→ **GIVEN REQUEST**: Could you rewrite the part of the entries that opens at the very start and closes with the line containing "coord(71,164)", replacing "Symphonized Store" with "Symphonized Shop" and changing nothing else? Leave the pictures out of your answer.

=-=-=

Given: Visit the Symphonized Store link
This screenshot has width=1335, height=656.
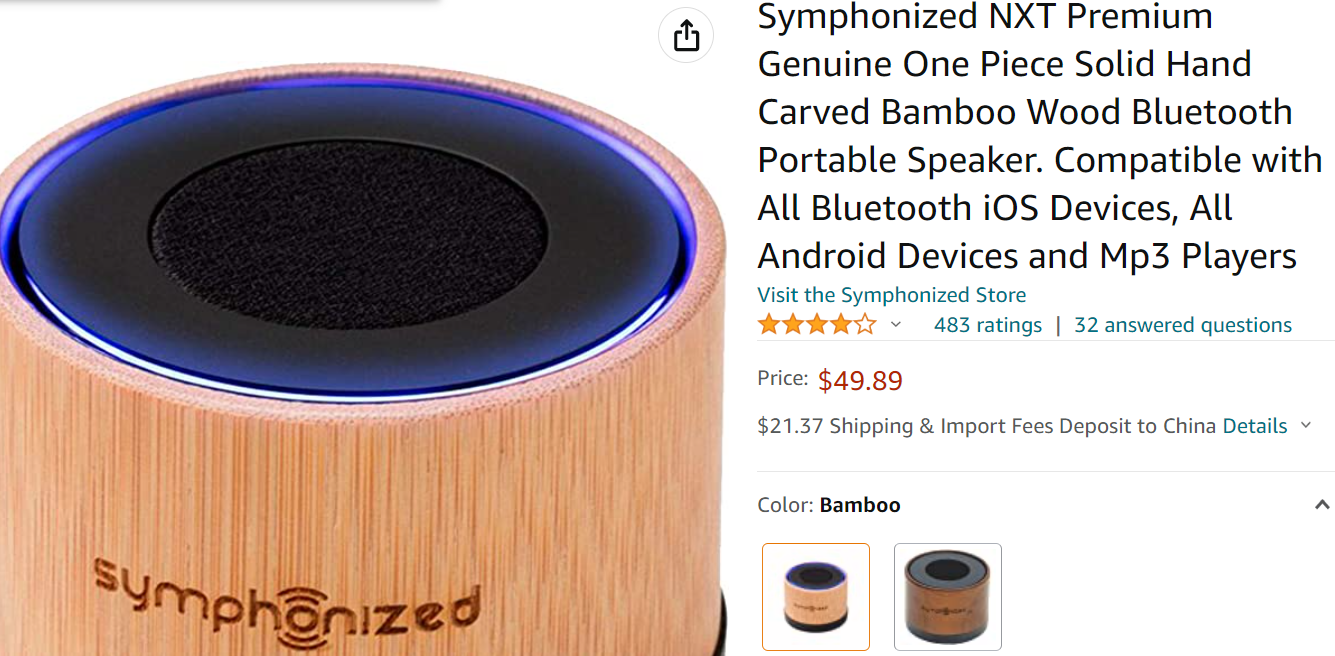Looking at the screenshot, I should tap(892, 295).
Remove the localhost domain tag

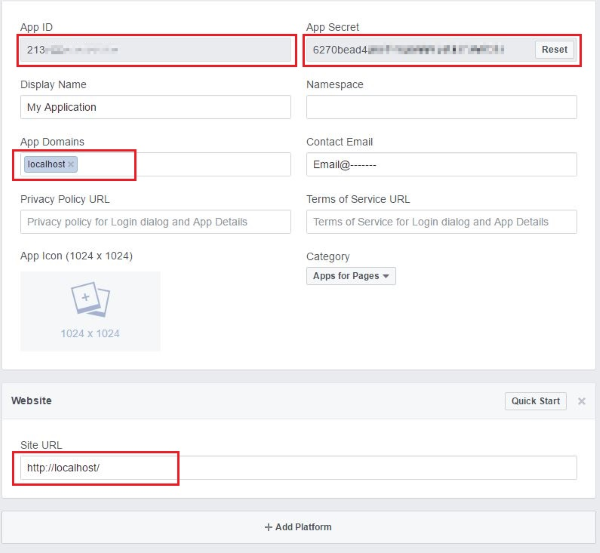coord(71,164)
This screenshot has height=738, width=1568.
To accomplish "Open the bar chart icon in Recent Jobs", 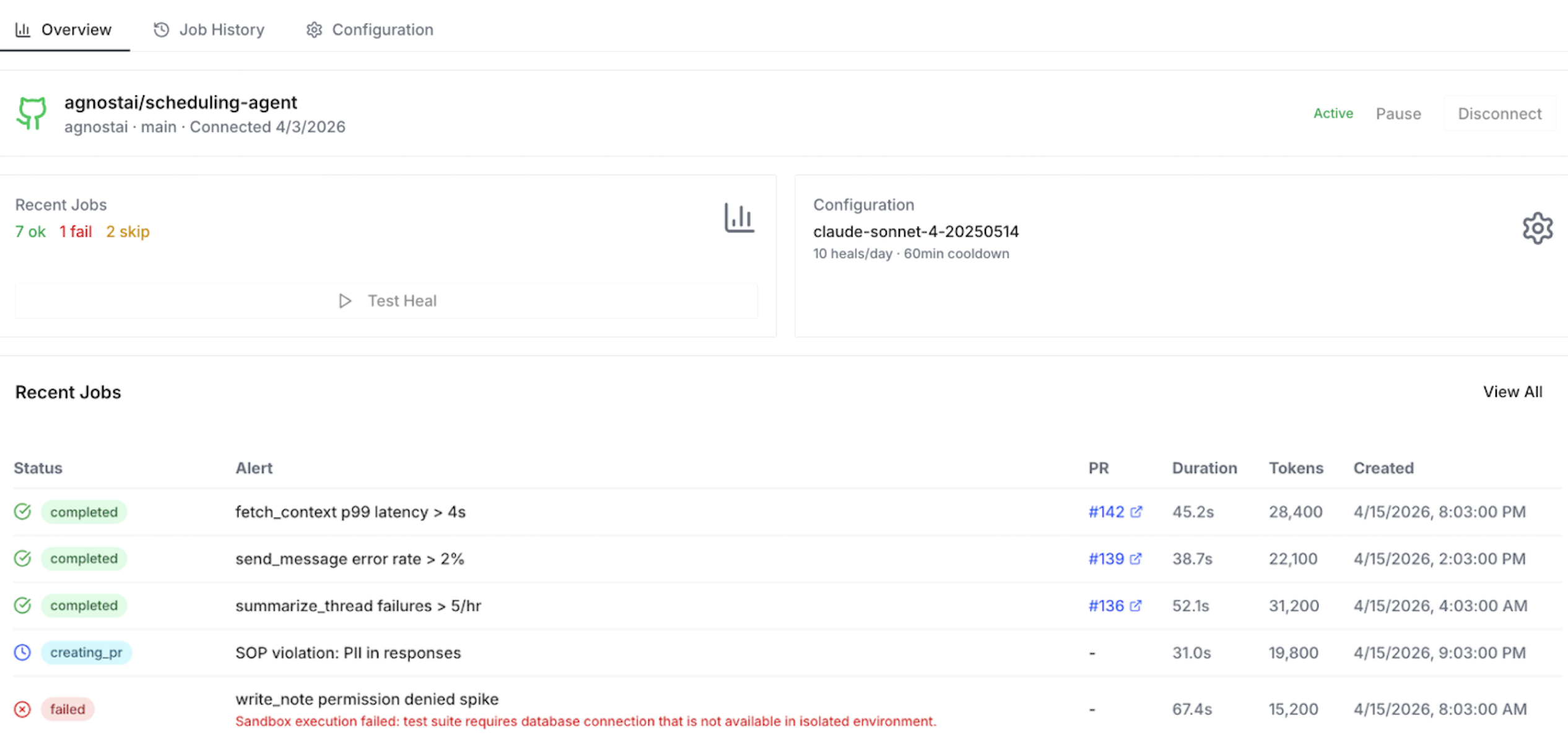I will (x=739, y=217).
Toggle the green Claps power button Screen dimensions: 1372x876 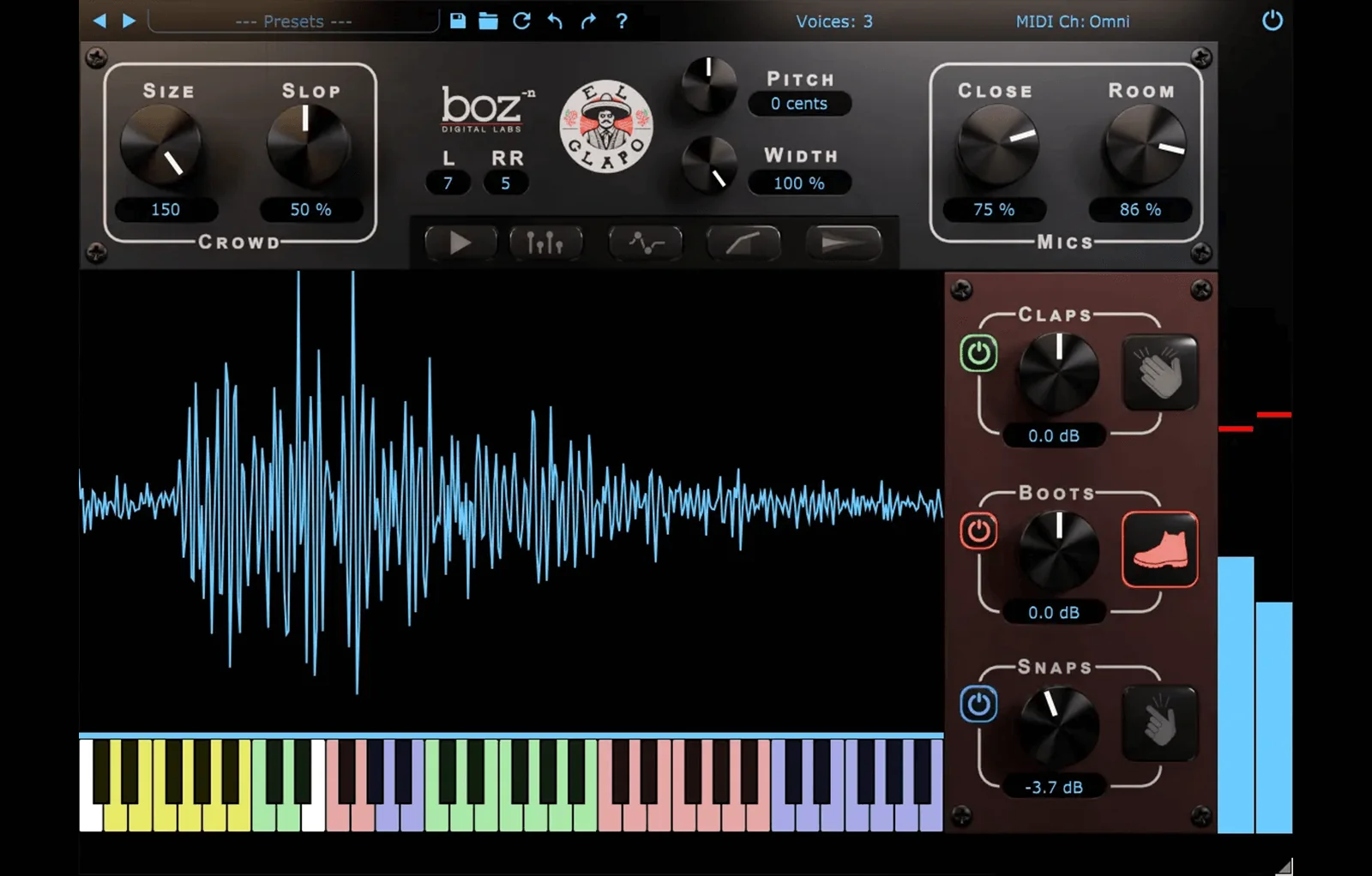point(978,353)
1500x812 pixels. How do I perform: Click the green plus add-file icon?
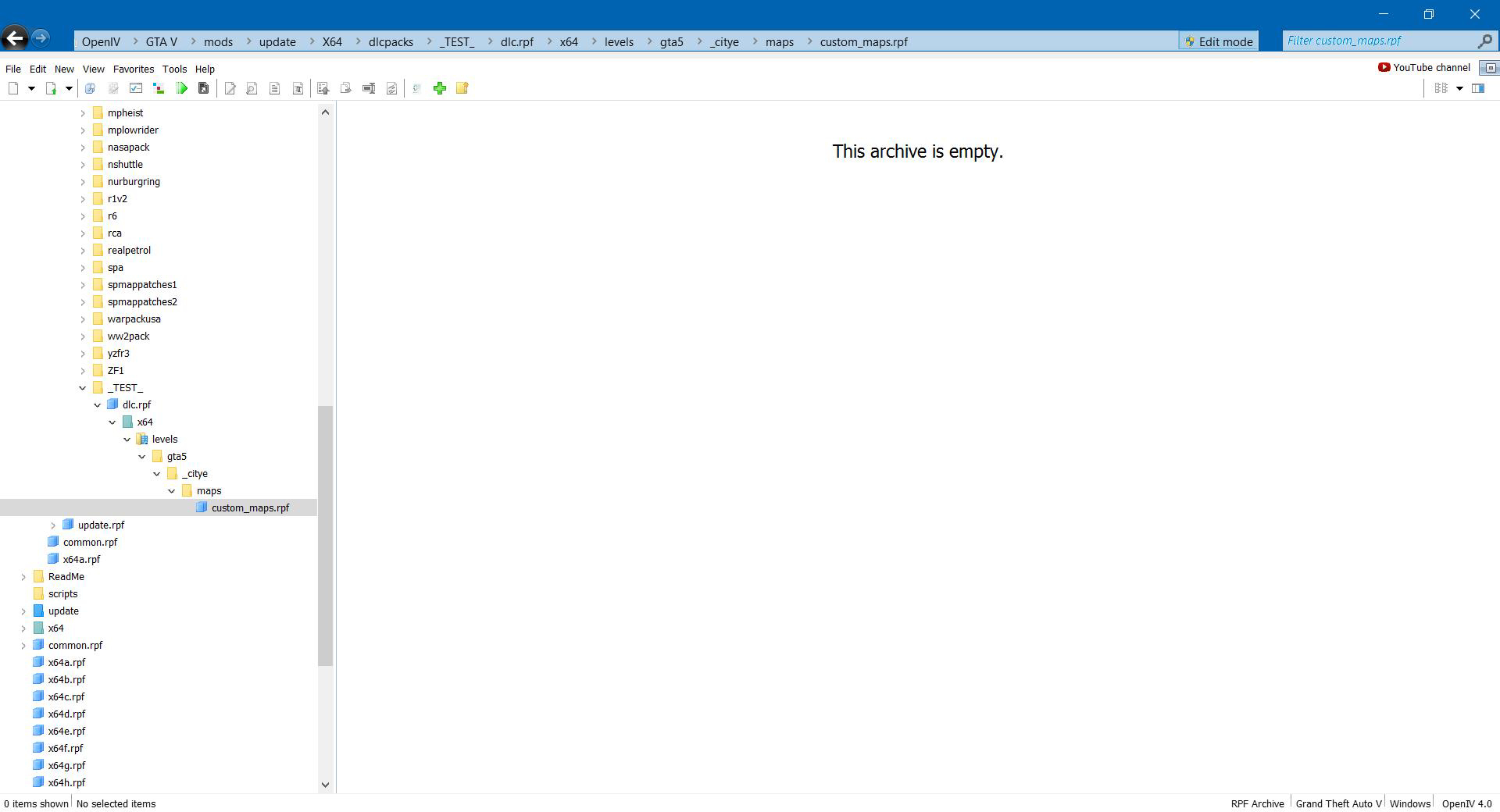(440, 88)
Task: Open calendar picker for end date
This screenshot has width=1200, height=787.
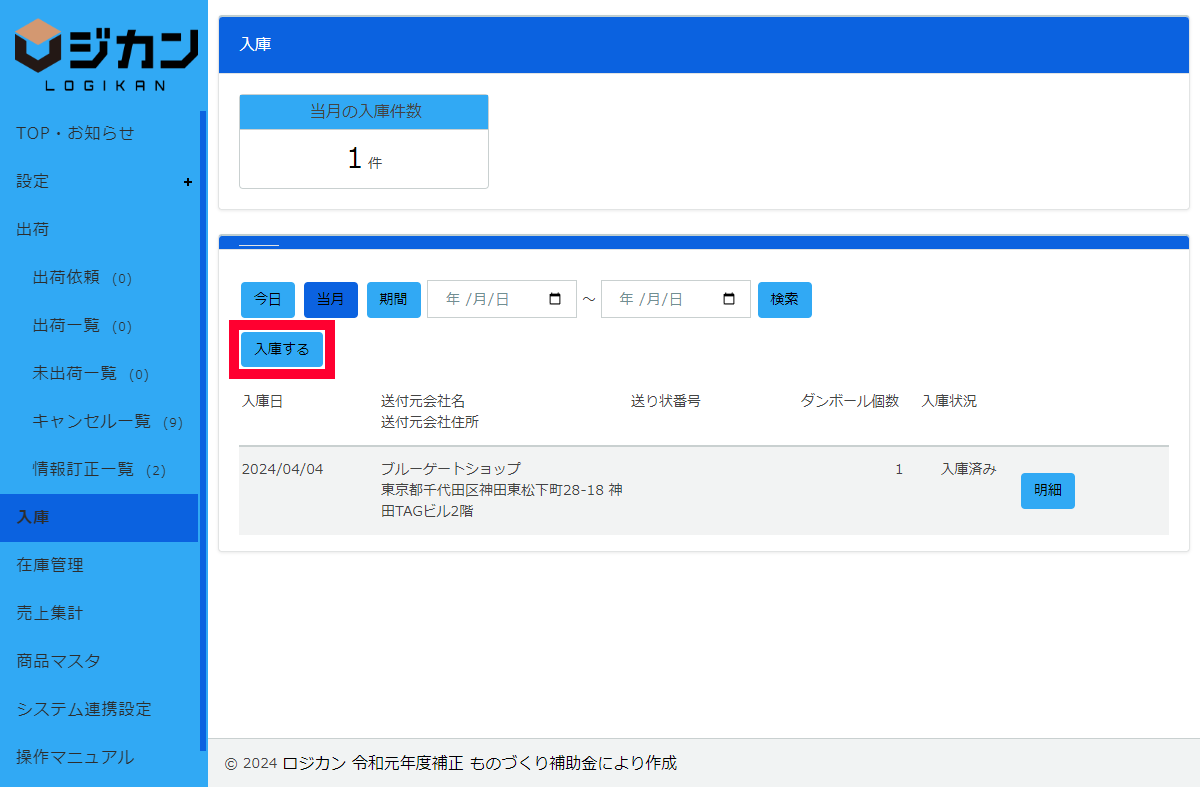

=-=-=

→ **THE RESULT**:
Given: Visit the Symphonized Shop link
This screenshot has width=1335, height=656.
Looking at the screenshot, I should tap(892, 295).
Remove the localhost domain tag

coord(71,164)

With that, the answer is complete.